Extrait du document:

Malgré une consommation accrue d’informations pendant la crise du coronavirus, les revenus n’ont pas augmenté pour les médias helvétiques. C’est le constat du rapport annuel « Qualité des médias» publié en octobre 2020 par l’Université de Zurich.

Le centre de recherche sur la vie publique et la société, fög, (Forschungszentrum Öffentlichkeit und Gesellschaft) de l’Université de Zurich a présenté le 26 octobre dernier ses conclusions. Si la crise du coronavirus a suscité «un intérêt accru et une plus importante utilisation des offres d’informations, notamment chez les jeunes », cet engouement n’a pourtant pas amélioré les revenus des médias. Bien au contraire, la «précarité financière du journalisme d’information» s’est révélée au grand jour, souligne le rapport annuel du centre de recherche zurichois.

«La crise du coronavirus aggrave encore davantage une situation financière précaire depuis longtemps déjà », observe Mark Eisenegger, le Directeur du centre de recherche fög.  Des maisons d’édition suisses ont ainsi poursuivi les mesures de réductions de leurs coûts. «Certains médias d’informations tels que Micro, CNN Money Switzerland ou Le Régional ont dû cesser leurs activités», remarquent les chercheurs de fög.

Pour les auteurs de l’étude, l’augmentation du nombre d’utilisateurs n’a tout simplement pas compensé la chute des revenus publicitaires », qui continuent de s’effondrer.

Changement des codes de consommation chez les jeunes

Les chercheurs zurichois donnent plusieurs raisons à ce phénomène : tout d’abord «la disposition à payer pour du contenu reste faible». De jeunes adultes interrogés pour le rapport considèrent même «l’accès gratuit à des articles de société comme un droit fondamental».

Et puis, l’engouement pour ces informations reste ponctuel chez ces jeunes qui, pour la plupart, font partie des groupes des « indigents médiatiques » ou  des «global surfers». Selon le centre de recherche, ces deux groupes ont sensiblement augmenté en Suisse entre 2019 et 2020. Les statistiques du fög font état d’une augmentation des « indigents médiatiques » de 21 à 37% en un an.

Données fournies:
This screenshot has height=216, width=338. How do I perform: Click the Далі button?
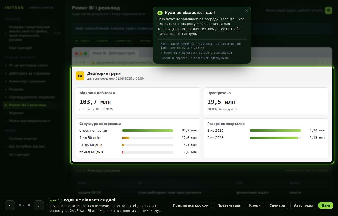click(x=326, y=205)
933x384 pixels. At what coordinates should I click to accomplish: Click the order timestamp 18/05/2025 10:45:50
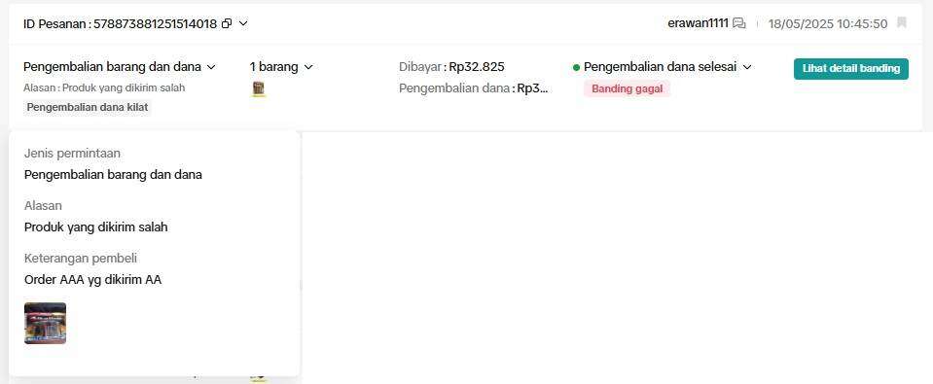[x=828, y=23]
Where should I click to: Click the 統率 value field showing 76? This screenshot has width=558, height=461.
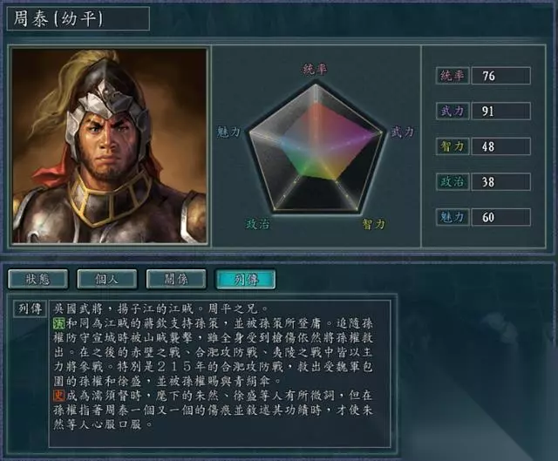[501, 76]
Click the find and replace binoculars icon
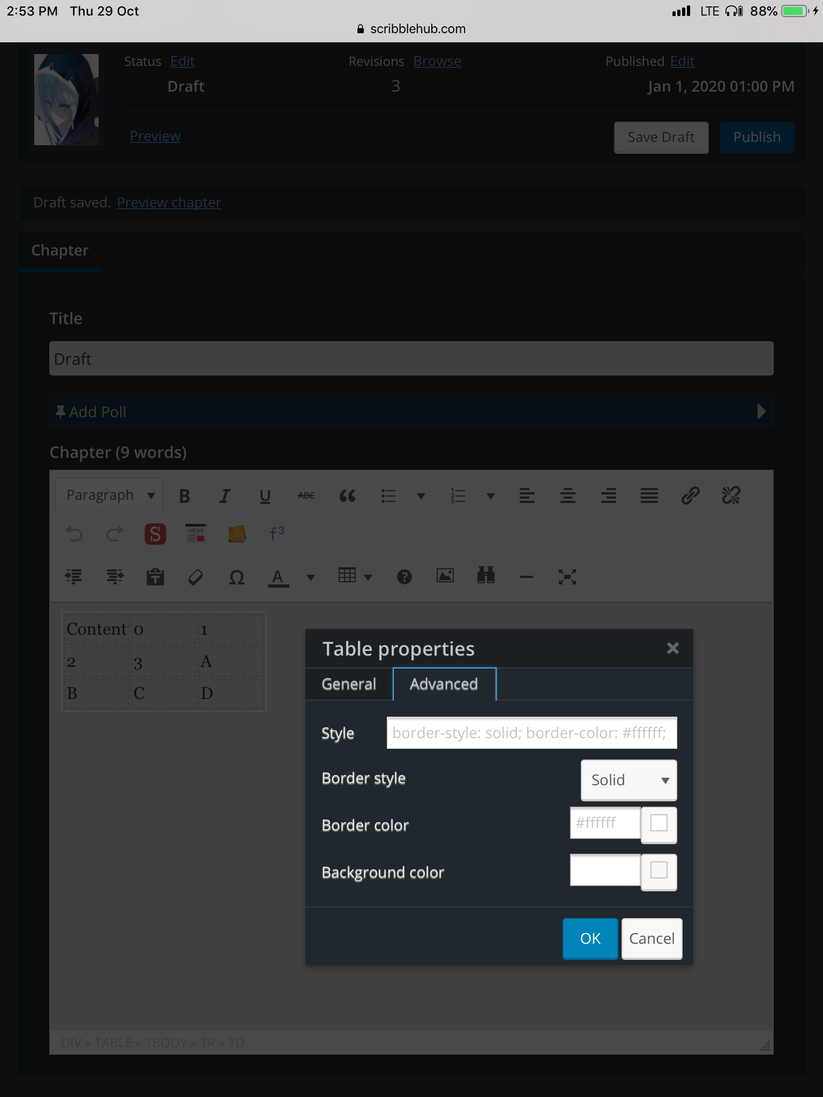823x1097 pixels. [485, 576]

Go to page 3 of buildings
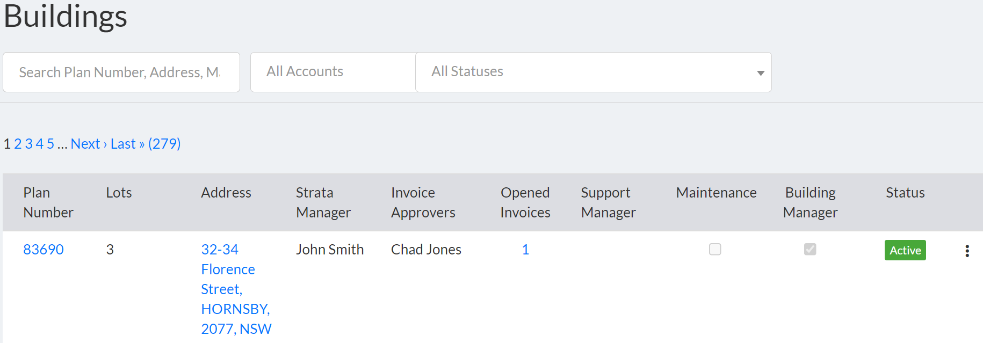(28, 144)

Travail à faire:
**a.** Résumez en deux phrases l'extrait sur les médias suisses.
**b.** Prolongez l'extrait sur les médias suisses à partir de sa dernière phrase.
La liste ne joue aucun rôle dans cet exercice.

Réponses par consigne:
**a.** D'après le rapport annuel « Qualité des médias » de l'Université de Zurich, la crise du coronavirus a fait grimper la consommation d'informations, surtout chez les jeunes, sans que les revenus des médias suisses augmentent, car la hausse du nombre d'utilisateurs n'a pas compensé l'effondrement des revenus publicitaires. Les chercheurs l'expliquent par une faible disposition à payer pour du contenu et par un intérêt seulement ponctuel chez les jeunes, dont beaucoup appartiennent aux « indigents médiatiques » ou aux « global surfers ».

**b.**
Ces consommateurs d’information ont «une idée bien précise de ce qu’il considère être de l’actualité, c’est à dire des informations importantes sur l’histoire mondiale actuelle», précise le rapport annuel. En d’autres termes, ces groupes s’intéressent à l’actualité quand elles correspondent aux valeurs de leur communauté ou «lorsqu’il existe un potentiel de mobilisation», comme par exemple suite aux mouvements sociaux #Metoo ou Friday for Future.

Engouement pour les plateformes audiovisuelles

Autre particularité de ce groupe, sa consommation privilégiée d’images, de vidéos et d’audios sur des plateformes telles que YouTube ou Instagram. «Une présentation audiovisuelle est un critère important pour ce groupe d’utilisateurs et suscite son intérêt», observent les chercheurs zurichois.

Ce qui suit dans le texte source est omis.